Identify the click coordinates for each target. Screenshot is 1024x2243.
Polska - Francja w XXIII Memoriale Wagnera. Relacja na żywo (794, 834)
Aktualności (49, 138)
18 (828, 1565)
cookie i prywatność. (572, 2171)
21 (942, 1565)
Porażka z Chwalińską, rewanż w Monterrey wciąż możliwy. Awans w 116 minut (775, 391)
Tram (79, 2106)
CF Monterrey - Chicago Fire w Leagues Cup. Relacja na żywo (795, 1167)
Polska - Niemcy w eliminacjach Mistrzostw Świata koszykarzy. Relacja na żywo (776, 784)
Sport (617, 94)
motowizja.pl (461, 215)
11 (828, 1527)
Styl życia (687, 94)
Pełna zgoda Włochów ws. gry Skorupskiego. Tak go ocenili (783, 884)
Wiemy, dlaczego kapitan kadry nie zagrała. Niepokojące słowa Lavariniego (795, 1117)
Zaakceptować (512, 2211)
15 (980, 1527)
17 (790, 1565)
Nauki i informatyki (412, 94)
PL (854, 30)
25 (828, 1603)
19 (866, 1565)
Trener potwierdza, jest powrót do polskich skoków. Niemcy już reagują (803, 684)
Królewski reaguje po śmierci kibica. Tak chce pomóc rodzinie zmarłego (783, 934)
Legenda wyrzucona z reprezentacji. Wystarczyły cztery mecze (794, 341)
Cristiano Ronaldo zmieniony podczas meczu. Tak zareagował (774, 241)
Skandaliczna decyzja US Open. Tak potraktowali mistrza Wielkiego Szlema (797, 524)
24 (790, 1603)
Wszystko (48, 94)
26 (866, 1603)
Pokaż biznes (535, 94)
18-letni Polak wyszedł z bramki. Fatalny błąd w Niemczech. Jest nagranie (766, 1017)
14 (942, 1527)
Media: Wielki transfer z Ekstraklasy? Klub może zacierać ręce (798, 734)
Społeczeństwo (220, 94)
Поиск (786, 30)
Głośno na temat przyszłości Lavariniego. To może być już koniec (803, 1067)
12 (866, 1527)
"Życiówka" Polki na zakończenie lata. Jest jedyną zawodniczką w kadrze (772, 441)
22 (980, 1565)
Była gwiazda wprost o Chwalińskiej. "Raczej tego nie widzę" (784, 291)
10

### Work to complete
Write out, please, all of the material above exactly as written.

### Solution
Identify the click coordinates for each target. Screenshot is 1024x2243.
Polska - Francja w XXIII Memoriale Wagnera. Relacja na żywo (794, 834)
Aktualności (49, 138)
18 (828, 1565)
cookie i prywatność. (572, 2171)
21 (942, 1565)
Porażka z Chwalińską, rewanż w Monterrey wciąż możliwy. Awans w 116 minut (775, 391)
Tram (79, 2106)
CF Monterrey - Chicago Fire w Leagues Cup. Relacja na żywo (795, 1167)
Polska - Niemcy w eliminacjach Mistrzostw Świata koszykarzy. Relacja na żywo (776, 784)
Sport (617, 94)
motowizja.pl (461, 215)
11 (828, 1527)
Styl życia (687, 94)
Pełna zgoda Włochów ws. gry Skorupskiego. Tak go ocenili (783, 884)
Wiemy, dlaczego kapitan kadry nie zagrała. Niepokojące słowa Lavariniego (795, 1117)
Zaakceptować (512, 2211)
15 (980, 1527)
17 (790, 1565)
Nauki i informatyki (412, 94)
PL (854, 30)
25 (828, 1603)
19 (866, 1565)
Trener potwierdza, jest powrót do polskich skoków. Niemcy już reagują (803, 684)
Królewski reaguje po śmierci kibica. Tak chce pomóc rodzinie zmarłego (783, 934)
Legenda wyrzucona z reprezentacji. Wystarczyły cztery mecze (794, 341)
Cristiano Ronaldo zmieniony podczas meczu. Tak zareagował (774, 241)
Skandaliczna decyzja US Open. Tak potraktowali mistrza Wielkiego Szlema (797, 524)
24 (790, 1603)
Wszystko (48, 94)
26 (866, 1603)
Pokaż biznes (535, 94)
18-letni Polak wyszedł z bramki. Fatalny błąd w Niemczech. Jest nagranie (766, 1017)
14 (942, 1527)
Media: Wielki transfer z Ekstraklasy? Klub może zacierać ręce (798, 734)
Społeczeństwo (220, 94)
Поиск (786, 30)
Głośno na temat przyszłości Lavariniego. To może być już koniec (803, 1067)
12 (866, 1527)
"Życiówka" Polki na zakończenie lata. Jest jedyną zawodniczką w kadrze (772, 441)
22 (980, 1565)
Była gwiazda wprost o Chwalińskiej. "Raczej tego nie widzę" (784, 291)
10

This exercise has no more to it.